### TASK STATEMENT
Your response should contain every line from the data below that holds the string "vertical".

[[ ENTRIES SHOWN open ]]

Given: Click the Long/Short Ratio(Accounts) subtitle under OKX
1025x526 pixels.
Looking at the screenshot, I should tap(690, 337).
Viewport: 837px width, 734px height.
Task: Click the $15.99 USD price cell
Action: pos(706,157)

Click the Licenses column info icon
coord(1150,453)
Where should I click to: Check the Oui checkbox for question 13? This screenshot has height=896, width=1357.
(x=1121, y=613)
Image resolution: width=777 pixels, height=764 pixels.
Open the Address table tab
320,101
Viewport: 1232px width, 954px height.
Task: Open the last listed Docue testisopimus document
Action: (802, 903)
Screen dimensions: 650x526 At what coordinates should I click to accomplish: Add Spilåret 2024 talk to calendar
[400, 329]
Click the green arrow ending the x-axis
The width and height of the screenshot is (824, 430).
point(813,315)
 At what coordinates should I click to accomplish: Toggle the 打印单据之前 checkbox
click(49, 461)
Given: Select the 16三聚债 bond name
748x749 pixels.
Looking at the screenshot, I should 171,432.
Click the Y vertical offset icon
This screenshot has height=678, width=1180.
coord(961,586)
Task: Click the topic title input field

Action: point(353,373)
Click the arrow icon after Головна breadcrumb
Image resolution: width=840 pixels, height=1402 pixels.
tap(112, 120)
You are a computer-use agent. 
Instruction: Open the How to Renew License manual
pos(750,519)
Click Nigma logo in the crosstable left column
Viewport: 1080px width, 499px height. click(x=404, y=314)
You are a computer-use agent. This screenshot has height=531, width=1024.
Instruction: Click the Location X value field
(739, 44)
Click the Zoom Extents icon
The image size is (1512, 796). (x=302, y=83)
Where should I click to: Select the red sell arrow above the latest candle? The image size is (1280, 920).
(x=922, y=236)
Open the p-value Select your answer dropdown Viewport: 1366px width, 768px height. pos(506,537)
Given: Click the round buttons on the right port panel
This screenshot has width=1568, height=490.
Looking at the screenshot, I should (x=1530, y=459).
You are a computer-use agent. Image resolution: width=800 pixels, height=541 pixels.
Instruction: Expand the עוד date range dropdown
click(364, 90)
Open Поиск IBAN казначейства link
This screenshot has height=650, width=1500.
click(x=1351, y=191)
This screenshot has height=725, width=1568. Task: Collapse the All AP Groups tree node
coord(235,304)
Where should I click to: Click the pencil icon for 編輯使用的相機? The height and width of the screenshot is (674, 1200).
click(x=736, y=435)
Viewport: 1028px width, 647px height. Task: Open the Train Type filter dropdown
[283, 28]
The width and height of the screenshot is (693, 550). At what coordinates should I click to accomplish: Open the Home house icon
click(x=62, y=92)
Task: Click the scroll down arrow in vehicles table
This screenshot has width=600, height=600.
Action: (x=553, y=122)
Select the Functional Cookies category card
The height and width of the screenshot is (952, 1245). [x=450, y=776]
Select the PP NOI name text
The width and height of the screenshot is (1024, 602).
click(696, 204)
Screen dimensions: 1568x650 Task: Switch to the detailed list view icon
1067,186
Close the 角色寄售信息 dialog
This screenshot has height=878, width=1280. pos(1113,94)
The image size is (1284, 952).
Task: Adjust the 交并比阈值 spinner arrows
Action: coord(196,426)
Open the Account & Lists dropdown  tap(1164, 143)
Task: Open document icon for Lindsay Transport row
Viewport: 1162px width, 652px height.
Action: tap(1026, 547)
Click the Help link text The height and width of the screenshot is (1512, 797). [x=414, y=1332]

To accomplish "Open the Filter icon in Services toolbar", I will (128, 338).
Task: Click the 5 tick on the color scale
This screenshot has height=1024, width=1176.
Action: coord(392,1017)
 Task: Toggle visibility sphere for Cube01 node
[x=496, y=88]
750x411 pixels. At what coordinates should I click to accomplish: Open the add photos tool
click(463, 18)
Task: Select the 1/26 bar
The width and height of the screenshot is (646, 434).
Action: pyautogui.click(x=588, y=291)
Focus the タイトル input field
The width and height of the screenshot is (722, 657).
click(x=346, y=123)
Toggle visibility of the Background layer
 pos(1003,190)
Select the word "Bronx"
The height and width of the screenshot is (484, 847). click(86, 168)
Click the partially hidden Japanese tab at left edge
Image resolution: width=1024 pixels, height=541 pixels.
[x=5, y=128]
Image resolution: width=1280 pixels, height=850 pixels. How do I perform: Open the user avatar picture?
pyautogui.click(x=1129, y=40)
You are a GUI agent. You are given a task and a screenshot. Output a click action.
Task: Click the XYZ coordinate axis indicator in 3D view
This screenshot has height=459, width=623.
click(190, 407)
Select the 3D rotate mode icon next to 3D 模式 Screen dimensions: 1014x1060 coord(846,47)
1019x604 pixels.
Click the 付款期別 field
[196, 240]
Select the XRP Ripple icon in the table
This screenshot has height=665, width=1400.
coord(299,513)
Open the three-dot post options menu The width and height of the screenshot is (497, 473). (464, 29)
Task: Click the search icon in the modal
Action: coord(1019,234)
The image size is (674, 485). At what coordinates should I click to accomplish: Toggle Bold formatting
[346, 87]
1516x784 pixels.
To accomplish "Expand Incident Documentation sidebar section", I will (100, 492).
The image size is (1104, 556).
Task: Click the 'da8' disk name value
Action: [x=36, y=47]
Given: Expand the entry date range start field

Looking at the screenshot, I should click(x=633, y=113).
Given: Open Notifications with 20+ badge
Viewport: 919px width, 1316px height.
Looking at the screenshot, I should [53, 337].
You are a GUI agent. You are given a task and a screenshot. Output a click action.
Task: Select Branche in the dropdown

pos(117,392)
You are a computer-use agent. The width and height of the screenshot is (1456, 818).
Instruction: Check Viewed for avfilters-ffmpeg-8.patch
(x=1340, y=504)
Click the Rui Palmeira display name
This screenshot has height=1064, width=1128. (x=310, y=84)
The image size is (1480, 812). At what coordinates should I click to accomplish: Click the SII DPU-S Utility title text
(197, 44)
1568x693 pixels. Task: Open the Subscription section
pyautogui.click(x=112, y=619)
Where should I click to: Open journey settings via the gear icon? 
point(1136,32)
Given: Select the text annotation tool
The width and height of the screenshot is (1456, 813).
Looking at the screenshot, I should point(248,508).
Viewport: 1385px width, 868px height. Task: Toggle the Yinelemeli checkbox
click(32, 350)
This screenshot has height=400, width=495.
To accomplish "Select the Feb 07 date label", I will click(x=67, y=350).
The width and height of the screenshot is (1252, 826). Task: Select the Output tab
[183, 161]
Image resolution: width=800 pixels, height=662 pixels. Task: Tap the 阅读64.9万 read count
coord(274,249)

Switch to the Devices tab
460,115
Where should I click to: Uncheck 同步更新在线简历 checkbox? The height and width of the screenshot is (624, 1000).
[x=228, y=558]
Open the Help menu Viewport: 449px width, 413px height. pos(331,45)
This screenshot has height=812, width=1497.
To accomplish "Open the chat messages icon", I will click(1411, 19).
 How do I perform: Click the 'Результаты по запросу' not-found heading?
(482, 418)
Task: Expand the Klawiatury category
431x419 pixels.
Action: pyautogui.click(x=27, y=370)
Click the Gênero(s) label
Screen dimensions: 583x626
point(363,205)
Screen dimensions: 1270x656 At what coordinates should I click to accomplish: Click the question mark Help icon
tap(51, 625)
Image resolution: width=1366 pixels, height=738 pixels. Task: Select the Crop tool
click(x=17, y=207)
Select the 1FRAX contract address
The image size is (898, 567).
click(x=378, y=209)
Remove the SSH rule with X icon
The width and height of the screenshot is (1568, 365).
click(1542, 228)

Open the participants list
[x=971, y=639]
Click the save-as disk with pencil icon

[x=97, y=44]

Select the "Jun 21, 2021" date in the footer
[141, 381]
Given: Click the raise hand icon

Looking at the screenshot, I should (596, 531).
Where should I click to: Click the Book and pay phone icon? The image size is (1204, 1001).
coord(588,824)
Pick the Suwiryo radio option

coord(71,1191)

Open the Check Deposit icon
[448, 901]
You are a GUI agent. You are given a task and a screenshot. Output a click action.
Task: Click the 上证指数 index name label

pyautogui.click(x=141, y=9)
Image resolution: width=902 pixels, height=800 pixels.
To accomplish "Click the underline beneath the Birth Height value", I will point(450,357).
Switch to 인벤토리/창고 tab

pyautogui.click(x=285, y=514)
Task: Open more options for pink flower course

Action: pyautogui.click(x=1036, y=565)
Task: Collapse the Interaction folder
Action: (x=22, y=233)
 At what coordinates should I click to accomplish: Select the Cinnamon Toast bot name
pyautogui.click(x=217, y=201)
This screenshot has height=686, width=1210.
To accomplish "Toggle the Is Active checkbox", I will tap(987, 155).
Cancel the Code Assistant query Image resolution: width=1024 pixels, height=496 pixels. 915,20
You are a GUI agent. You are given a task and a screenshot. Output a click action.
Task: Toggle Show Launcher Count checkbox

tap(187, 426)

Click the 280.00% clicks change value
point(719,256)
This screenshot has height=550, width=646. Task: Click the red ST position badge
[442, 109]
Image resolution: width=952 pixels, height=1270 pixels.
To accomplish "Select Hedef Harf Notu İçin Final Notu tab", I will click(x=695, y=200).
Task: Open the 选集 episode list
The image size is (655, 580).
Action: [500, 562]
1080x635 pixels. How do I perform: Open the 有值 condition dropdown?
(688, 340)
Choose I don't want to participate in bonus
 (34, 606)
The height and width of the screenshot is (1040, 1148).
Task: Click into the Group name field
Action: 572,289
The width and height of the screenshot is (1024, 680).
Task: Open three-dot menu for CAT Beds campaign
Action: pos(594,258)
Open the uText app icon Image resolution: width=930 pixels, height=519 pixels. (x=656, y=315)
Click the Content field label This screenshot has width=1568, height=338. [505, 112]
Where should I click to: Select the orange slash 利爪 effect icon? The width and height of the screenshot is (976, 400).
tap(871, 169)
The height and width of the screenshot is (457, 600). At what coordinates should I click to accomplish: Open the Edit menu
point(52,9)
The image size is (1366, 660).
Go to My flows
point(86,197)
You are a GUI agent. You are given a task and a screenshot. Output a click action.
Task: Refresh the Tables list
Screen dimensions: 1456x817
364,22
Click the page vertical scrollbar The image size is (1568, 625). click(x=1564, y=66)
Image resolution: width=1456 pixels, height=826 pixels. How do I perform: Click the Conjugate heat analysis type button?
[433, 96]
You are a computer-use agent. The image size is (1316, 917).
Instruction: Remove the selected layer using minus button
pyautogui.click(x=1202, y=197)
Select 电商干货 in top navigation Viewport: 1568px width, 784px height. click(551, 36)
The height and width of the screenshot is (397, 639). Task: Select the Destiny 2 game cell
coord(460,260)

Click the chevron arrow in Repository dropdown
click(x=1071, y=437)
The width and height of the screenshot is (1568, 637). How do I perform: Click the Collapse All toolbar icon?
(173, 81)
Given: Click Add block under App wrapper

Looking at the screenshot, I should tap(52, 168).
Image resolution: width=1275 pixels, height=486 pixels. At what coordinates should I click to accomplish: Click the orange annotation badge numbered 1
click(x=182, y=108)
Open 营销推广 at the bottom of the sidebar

[[ ENTRIES SHOWN closed ]]

### TASK ANSWER
Click the Y vertical offset icon
Click the page vertical scrollbar The image size is (1568, 625). click(x=1564, y=66)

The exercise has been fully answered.